_Gösterilen kayıtlar:_
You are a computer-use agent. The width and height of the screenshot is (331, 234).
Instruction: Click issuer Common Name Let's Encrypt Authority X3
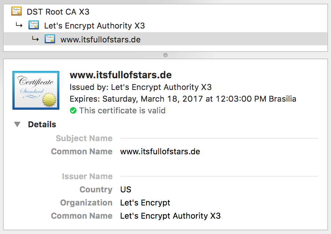tap(170, 216)
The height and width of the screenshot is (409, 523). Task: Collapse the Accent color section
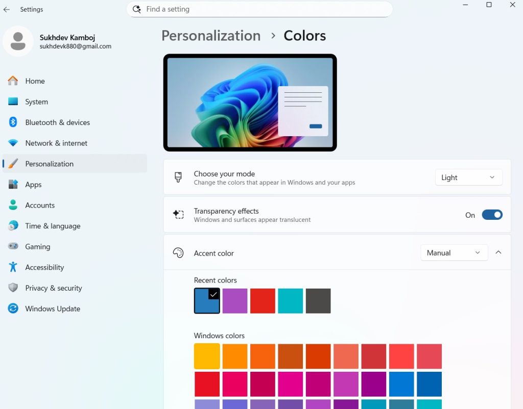(498, 252)
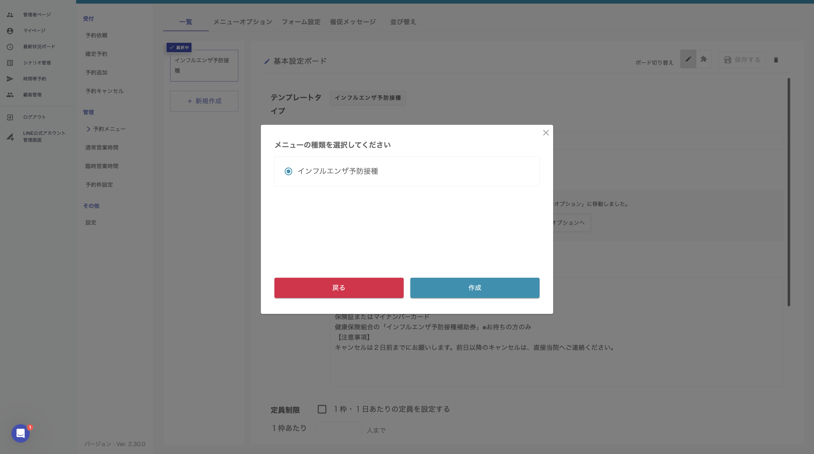Click the マイページ account icon
Image resolution: width=814 pixels, height=454 pixels.
(x=10, y=31)
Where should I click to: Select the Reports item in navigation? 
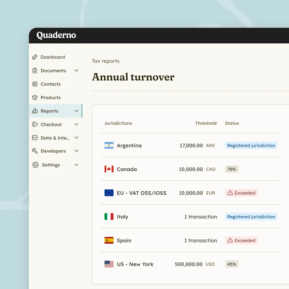[x=50, y=111]
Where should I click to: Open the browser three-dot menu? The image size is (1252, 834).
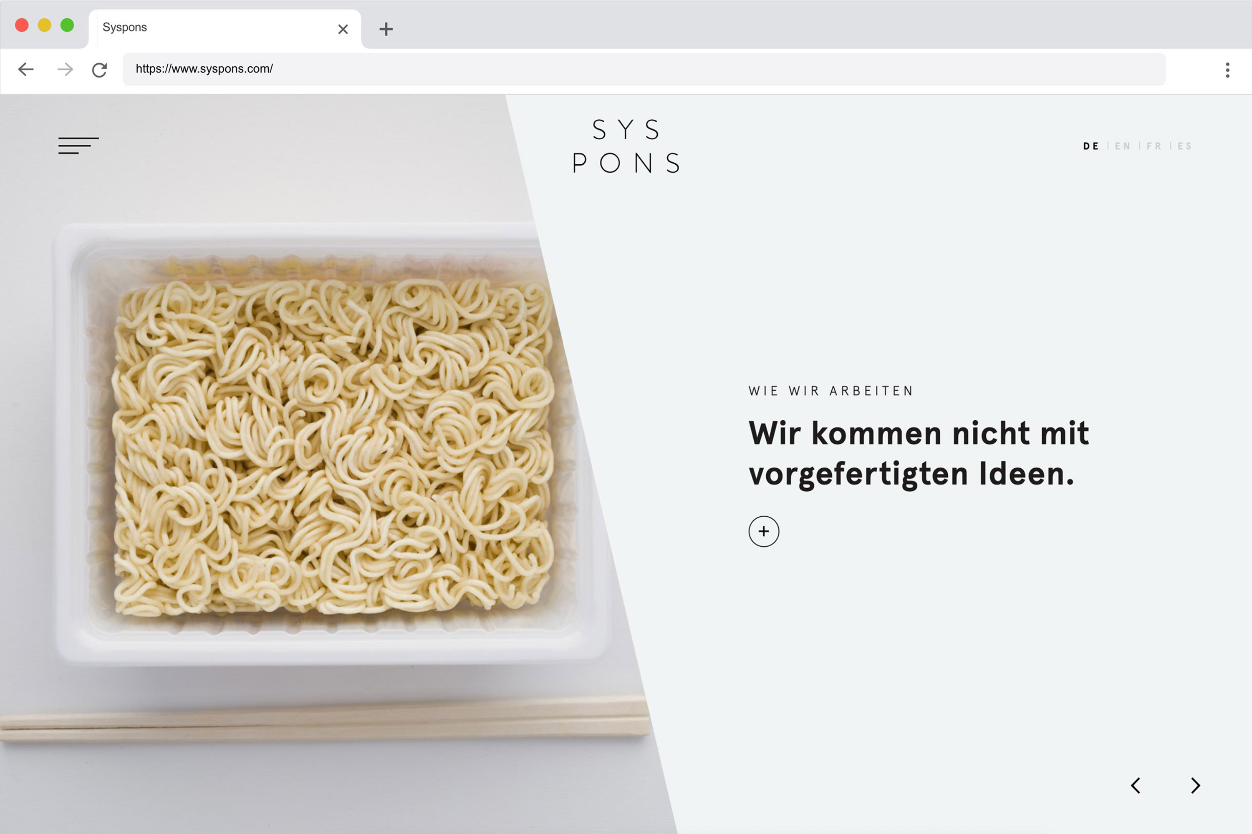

_Alıştırma yönergesi:_ Yukarıdaki kayıtların tüm satırlarını, her satır ayrı bir dize olacak şekilde bir JSON listesi olarak verin ve boş satırları atlayın. Resimleri yanıta eklemeyin.

_Alıştırmanın yanıtı:_
[
  "You are a computer-use agent. The width and height of the screenshot is (331, 234).",
  "Instruction: Click issuer Common Name Let's Encrypt Authority X3",
  "tap(170, 216)",
  "The height and width of the screenshot is (409, 523). Task: Collapse the Accent color section",
  "(498, 252)",
  "Click the マイページ account icon",
  "Image resolution: width=814 pixels, height=454 pixels.",
  "(x=10, y=31)",
  "Where should I click to: Select the Reports item in navigation? ",
  "[x=50, y=111]",
  "Where should I click to: Open the browser three-dot menu? The image size is (1252, 834)."
]